The other reason long transients appear in this model is due to the self-replacement of consumers depending on the ability of resource to defend themselves. The Type IV Holling functional response produces a bifurcation on the proportionality constant \(\gamma _p\) at the value \(\gamma _p^*\) given by Eq. 6. This constant can be associated with the conversion capability of consumers, i.e., the amount of energy invested in reproduction activities. When the conversion capability of consumers is too small (\(\gamma _p<\gamma _p^*\)), group defense of resource will prevent self-replacement of consumers at high resource densities, which will lead to collapse of consumers. When this conversion capability is high enough, self-replacement can be satisfied, and the consumer–resource cycles of Fig. 3 will occur. These cycles and their condition for existence resemble those found in other models where a mechanism of group defense of resource is considered (Ajraldi et al. 2011; Venturino 2011; Venturino and Petrovskii 2013).

In the case where the system presents consumer–resource cycles, the resource-dominated phase will include a crawl-by transient when the conversion capability is close to this bifurcation value (Theorem 3). This will follow by a crash of the resource population, where the consumer-dominated phase appears and presents the crawl-by transient previously described. This behavior presents an alternative perspective to the concept of alternate stable states (Beisner et al. 2003), where the different “alternative stable states” constitute long transients, which may resemble stable states during a long period of time, which then transition into the other phase and stay in a different long transient. In reality, stochasticity may render this juvenile survival when rare impossible or accelerate consumer death, which may lead the model to a stable state in a shorter period of time (Reimer et al. 2021).

When the conversion capability of consumers is smaller than the critical value \(\gamma _p^*\) but close to it, these quasiperiodic orbits do not disappear completely and stay as ghost attractors. This ghost attractor stays until the resource density surpasses a given threshold (the equilibrium value \(n^\wedge \)) and the system enters the basin of attraction of the resource-only equilibrium. The emergence of this ghost attractor is caused by group defense, because in its absence (\(\sigma =0\)), the unstable equilibria that cause the quasiperiodic orbits \((p^{\vee \wedge },n^{\vee \wedge })\) do not exist. In their absence, resource population density will consistently increase and the consumer density decrease.
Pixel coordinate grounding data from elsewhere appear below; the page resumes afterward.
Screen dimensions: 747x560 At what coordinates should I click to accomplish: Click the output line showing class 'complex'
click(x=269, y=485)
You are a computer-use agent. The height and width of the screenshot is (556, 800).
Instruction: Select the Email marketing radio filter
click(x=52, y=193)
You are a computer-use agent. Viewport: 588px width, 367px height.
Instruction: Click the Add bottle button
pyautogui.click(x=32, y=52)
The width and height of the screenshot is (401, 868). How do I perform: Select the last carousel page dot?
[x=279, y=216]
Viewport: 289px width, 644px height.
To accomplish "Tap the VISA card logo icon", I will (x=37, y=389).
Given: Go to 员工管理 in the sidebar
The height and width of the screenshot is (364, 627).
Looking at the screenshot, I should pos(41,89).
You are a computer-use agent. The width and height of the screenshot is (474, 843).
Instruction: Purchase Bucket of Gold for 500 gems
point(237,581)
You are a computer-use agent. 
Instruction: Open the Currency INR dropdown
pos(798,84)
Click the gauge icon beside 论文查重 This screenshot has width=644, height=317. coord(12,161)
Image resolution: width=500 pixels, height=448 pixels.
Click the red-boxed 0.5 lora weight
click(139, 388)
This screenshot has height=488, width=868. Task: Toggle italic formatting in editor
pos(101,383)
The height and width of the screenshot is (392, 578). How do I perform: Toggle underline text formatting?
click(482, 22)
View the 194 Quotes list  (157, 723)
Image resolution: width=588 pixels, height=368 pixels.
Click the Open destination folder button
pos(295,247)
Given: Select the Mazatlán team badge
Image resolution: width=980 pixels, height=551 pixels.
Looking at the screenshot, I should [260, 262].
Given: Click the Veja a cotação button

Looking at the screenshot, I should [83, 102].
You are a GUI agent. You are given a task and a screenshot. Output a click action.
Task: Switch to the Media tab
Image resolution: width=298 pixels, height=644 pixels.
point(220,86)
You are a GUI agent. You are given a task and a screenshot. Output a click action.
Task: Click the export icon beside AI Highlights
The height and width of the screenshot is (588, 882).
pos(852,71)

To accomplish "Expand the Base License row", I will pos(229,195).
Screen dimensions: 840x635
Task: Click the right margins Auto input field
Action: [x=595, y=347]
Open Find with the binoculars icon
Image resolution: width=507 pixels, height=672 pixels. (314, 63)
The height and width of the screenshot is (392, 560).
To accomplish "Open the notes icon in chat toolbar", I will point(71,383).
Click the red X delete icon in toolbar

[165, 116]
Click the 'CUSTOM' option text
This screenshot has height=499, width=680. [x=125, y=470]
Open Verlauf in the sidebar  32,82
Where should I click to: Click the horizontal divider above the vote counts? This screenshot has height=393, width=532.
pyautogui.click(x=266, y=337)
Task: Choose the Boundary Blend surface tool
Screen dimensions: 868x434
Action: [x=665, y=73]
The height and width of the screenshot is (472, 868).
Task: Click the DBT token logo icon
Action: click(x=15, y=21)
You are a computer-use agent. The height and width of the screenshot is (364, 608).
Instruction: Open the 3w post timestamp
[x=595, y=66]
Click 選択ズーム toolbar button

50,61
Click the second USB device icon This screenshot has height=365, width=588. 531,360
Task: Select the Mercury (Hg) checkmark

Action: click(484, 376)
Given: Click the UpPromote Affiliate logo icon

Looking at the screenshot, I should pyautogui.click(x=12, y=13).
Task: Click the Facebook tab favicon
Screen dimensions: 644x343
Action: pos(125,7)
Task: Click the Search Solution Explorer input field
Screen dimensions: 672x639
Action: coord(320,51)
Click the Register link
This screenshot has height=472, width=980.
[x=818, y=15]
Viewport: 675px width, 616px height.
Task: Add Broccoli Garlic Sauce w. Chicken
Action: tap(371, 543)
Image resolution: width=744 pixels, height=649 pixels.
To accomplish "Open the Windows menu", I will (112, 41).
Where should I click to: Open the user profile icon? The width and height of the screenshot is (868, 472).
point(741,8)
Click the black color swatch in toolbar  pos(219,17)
The estimation of the transient time of the ghost attractor shows one of the limitations of our analysis, as the theory to study limit cycles in discrete-time systems is not developed enough to precisely analyze the transient time of this ghost attractor. Given the seasonality of the reproduction and recruitment for many organisms (Arreguin-Sanchez 1992; Cameron 1986; Russell et al. 1977; Wallace 1985), a continuous-time model may not properly reflect the biological dynamics we are interested in. Despite this challenge, the expression for the transient time found for transient limit cycles in continuous-time systems in Medeiros et al. (2017) is a reasonably accurate fit in our model. The transient times of the ghost attractor found in our work are similar to those found in the predator–prey model with group defense of Venturino and Petrovskii (2013). However, our biological mechanisms differ, as their transients could be attributed to search time of prey from the predators through space, a feature not explicitly modeled in our work. In contrast, the length of the ghost attractor in our model can be attributed to the length of the crawl-by transients that are part of the cycle itself, which are periods of low population growth for either the consumer or the resource.

In conclusion, we show how long transients can appear in predator–prey systems with group defense and discrete recruitment pulses. A possible extension of this model is to explicitly consider the dynamics of the juvenile stages through a continuous-time model, which could give a more accurate approximation of the transient times found in this paper. A multi-stage model would also allow exploration of the effect of relative adult versus juvenile vulnerability to consumption on the transient dynamics.